# [Work instructions]
Return the run of lines below that opens with the line containing "The width and" and closes with the line containing "This screenshot has width=2048, height=805.", keeping each one exact.
*** Begin section ***
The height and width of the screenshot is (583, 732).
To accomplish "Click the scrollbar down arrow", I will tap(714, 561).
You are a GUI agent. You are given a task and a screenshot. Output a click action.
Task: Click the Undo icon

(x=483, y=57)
*** End section ***
*** Begin section ***
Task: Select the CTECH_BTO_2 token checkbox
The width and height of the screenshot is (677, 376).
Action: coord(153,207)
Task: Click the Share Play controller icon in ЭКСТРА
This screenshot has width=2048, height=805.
*** End section ***
# [Output for this task]
The width and height of the screenshot is (677, 376).
Action: coord(153,207)
Task: Click the Share Play controller icon in ЭКСТРА
This screenshot has width=2048, height=805.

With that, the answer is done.